The payment is in instalments and subject to the delivery of outputs and their formal approval by Plan International Nigeria as follows:

Approval of the inception report 25% payment

Finalization of tools 25% payment

Validation 25% payment

Final Report 25% payment

Expected Qualification

The lead consultant is expected to have at least master’s degree in Social work, Public Health, International Development, or other related field with the following additional requirements:

  • Over 10 years working experience in Social work, Public health, Livelihood, Food Security and Household vulnerability matrix, and cash transfer programming (Experience in North east Nigeria context is desirable).

  • Strong experience in carrying out complex assessment/evaluations in the region or in other areas with similar context.
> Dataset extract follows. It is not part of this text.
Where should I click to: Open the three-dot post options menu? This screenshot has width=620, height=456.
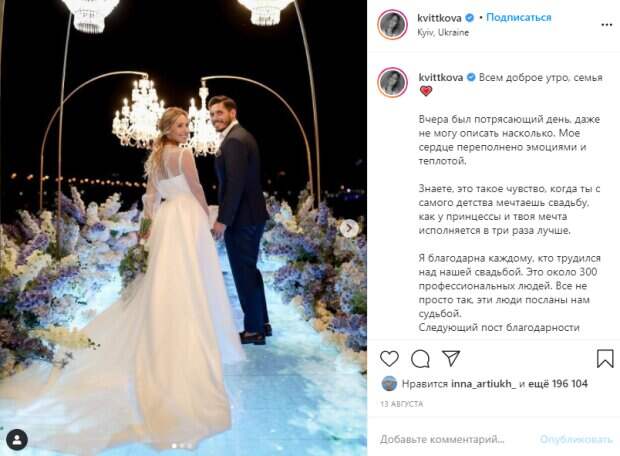[x=606, y=25]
The sample assessment(s) must be attached

  • Strong analytical skills and research experience, with solid knowledge of quantitative and qualitative research methodologies

  • Advanced experience in child protection and GBV. This includes previous experience conducting Focus Group Discussions and Interviews.

  • Ability to conduct meetings with senior persons at government, Bi-lateral and NGO level

  • Ability to work on own initiative and to meet deadlines

  • Attention to produce and present high-quality accurate presentations/reports

  • Ability and willingness to travel to very remote areas

  • Excellent command of written and spoken English and at least one local language of Borno state

  • Good skills in documentation and reporting

  • Experience/understanding of Child Rights Programming and development

  • Strong analytical skills and research skills, with solid knowledge of quantitative research sampling methodologies,

  • Proven leadership and coordination skills with the ability to manage an enumerator team.
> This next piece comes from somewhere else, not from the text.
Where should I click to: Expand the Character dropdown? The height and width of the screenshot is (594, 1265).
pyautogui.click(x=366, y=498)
    Additional information comprising of annexes and templates can be found in this link: http://tinyurl.com/584jfc93

How to apply

Interested applicants should provide a proposal covering the following aspects:

  1. Detailed response to the TOR
  2. Provide curriculum vitae detailing knowledge/experience in the above areas.
  3. Proposed methodology
  4. Provide a report showing work on similar previous assignments.
  5. Detailed budget, including daily fee rates, expenses, taxes etc.
  6. Possible dates he/she will be available to commence the consultancy.
  7. Provide name of two references that can attest to the consultant capability to conduct the consultancy.

A team from Plan International Nigeria will score the documentations provided by the potential consultant based on their technical “know how” and expected fee on the bases of 75% and 25% respectively.